Pour illustrer notre argument, quelques exemples de trésors qui se cachent dans la métropole Bruxelloise :

  • La majorité des équipements sont détruits, recyclés sans vérifier leur réparabilité ou possibilité de réutilisation. A titre d’exemple 75% des aspirateurs et des ventilateurs ou encore 25% des grilles pains et fers à repasser déposés par les Bruxellois-e-s aux parcs à conteneurs fonctionnent encore mais sont actuellement détruits en dehors de la Région Bruxelloise, sans être testés.
  • Les retours des ventes en ligne constituent souvent un réel défi pour les commerçants. Comment vérifier, laver, remettre à neuf les 8% de vêtements commandés en ligne et retournés endéans les 2 semaines par les « Selfie Addicts » qui ne porteront ces vêtements que le temps de se prendre en photo. L’enjeu est tout aussi complexe pour des équipements de sports livrés et aussi tôt retournés, avec quelques dégâts, par des clients ayant changés d’avis ?

Autant d’exemples qui illustrent la nouvelle tendance initiée par plusieurs chaînes de magasins qui adaptent leurs processus logistiques pour redonner une deuxième vie aux produits.

Cette dynamique permet de créer des emplois qualifiés (gestion de projets, transformation des processus logistiques, etc. ) et infra-qualifiés (transport, nettoyage, petites réparations, etc.) tout en relocalisant progressivement des activités économiques et l’emploi, ici, en Europe.

Mieux encore, cette dynamique permet de renforcer la valeur ajoutée locale des commerçants en diversifiant leurs métiers avec intelligence et imagination.

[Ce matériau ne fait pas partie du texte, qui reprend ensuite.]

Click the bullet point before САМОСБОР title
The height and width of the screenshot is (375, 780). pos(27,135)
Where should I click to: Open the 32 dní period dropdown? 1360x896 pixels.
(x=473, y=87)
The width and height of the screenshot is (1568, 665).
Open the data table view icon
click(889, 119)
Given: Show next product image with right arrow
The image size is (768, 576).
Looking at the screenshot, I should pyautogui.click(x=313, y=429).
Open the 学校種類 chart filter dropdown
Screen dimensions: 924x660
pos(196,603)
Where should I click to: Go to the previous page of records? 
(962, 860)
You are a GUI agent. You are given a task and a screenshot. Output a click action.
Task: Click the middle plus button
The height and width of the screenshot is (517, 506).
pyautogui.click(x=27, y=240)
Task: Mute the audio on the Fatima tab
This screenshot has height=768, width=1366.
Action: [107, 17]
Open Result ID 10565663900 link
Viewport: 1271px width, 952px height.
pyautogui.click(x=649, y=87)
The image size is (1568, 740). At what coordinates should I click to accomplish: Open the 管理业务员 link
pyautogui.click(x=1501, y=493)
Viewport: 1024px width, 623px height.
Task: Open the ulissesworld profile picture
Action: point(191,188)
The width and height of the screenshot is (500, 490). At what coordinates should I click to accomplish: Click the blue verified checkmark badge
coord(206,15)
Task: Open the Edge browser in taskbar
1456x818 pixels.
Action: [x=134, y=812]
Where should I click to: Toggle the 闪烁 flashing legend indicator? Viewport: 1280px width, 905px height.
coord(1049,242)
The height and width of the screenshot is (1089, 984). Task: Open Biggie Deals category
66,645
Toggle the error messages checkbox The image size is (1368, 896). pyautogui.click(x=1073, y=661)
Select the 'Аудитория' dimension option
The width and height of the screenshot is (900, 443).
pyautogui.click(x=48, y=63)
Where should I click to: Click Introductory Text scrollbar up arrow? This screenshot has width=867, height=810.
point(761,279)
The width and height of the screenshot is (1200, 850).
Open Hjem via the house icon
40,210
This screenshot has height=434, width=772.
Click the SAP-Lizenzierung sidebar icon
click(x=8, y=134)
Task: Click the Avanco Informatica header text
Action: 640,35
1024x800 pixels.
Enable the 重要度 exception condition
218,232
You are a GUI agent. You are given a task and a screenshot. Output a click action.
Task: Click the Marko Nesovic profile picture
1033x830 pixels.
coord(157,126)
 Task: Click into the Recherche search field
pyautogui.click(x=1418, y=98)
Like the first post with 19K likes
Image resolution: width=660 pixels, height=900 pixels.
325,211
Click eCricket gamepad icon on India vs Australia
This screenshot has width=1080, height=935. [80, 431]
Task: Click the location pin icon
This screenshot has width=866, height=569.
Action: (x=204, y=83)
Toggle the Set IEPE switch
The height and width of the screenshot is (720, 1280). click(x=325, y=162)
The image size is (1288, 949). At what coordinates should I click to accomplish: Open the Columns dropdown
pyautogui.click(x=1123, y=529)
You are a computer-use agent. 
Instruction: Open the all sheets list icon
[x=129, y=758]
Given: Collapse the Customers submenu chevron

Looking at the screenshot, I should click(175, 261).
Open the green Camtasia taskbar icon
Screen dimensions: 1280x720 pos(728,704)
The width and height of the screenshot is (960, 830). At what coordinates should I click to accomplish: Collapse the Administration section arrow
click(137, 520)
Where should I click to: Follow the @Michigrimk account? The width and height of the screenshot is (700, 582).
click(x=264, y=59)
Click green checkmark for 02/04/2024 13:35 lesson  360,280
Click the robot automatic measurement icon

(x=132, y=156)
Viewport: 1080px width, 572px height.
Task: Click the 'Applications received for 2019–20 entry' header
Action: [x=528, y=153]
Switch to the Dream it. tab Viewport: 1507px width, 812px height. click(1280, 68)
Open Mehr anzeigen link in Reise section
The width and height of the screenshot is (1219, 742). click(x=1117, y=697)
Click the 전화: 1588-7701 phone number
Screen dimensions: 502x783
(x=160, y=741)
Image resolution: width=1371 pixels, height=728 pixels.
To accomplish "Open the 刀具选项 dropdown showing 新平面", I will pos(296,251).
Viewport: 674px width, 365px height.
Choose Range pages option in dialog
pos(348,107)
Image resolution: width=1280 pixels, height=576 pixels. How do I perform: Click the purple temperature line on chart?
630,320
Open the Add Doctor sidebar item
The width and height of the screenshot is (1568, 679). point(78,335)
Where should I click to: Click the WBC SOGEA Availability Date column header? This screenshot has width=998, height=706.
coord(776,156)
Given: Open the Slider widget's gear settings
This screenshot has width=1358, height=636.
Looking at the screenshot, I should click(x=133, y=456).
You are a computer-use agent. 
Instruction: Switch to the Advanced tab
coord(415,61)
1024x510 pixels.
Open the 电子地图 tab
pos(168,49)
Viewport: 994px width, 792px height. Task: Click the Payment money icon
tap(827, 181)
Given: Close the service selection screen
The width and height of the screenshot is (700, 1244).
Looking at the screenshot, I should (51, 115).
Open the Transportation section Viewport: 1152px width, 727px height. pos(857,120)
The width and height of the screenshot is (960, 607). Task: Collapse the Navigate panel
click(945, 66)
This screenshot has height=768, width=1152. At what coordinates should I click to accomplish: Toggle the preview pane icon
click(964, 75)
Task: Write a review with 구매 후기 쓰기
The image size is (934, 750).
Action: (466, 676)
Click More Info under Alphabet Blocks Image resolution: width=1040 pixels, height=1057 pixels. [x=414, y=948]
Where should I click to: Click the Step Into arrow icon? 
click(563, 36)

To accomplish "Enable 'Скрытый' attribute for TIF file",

La mayonnaise est en train de prendre

Bien sûr que non, ce n’est pas de la science-fiction !
La preuve : Plusieurs entrepreneurs et artisans circulaires de la Région de Bruxelles-Capitale sont déjà en train d’ouvrir la voie de cette relocalisation qualitative de l’économie 
:

  • Envie de vêtements uniques ?
    Isatio récupère des échantillons de l’industrie textile et les transforme manuellement et localement en une collection exclusive de vêtements et accessoires uniques pour femme.
  • A la recherche de solutions pour votre logement ?
    Rotor DC démonte et récupère des matériaux sur des chantiers de travaux. Ils sont ensuite valorisés et réutilisés sur des nouveaux chantiers ou vendus en pièce unique à des professionnels du bâtiment et des particuliers.
    BC Materials transforme les terres de déblai en matériaux de construction de terre crue, tels que des briques en terre comprimée, des enduits et du pisé.
    Ces matériaux ont un bilan carbone neutre et assurent une atmosphère saine dans le bâtiment.
    Dzerostudio est un bureau d’architecture qui développe des concepts et des projets innovants en économie circulaire à différentes échelles. Ils développent notamment des prototypes de mobiliers ou des systèmes constructifs avec des déchets de chantier ou des matériaux issus de déconstruction d’immeubles.
  • Besoin d’un ordinateur performant ?
    CF2D revalorise des Déchets d’Equipement Electriques et Electroniques par des activités dans les domaines de l’économie sociale et de l’environnement : collecte, remise en service et recyclage de matériel informatique.
  • L’ouvroir revalorise tous types de textiles, papiers, cartons et objets par des techniques d’assemblage et de confection. Cette entreprise de travail adapté s’associe aussi à des designers pour la production de prototypes.

Ces pionniers de l’économie circulaire démontrent, s’il en était encore besoin, qu’il existe un savoir-faire important pour repenser et relocaliser l’économie autrement, plus durablement.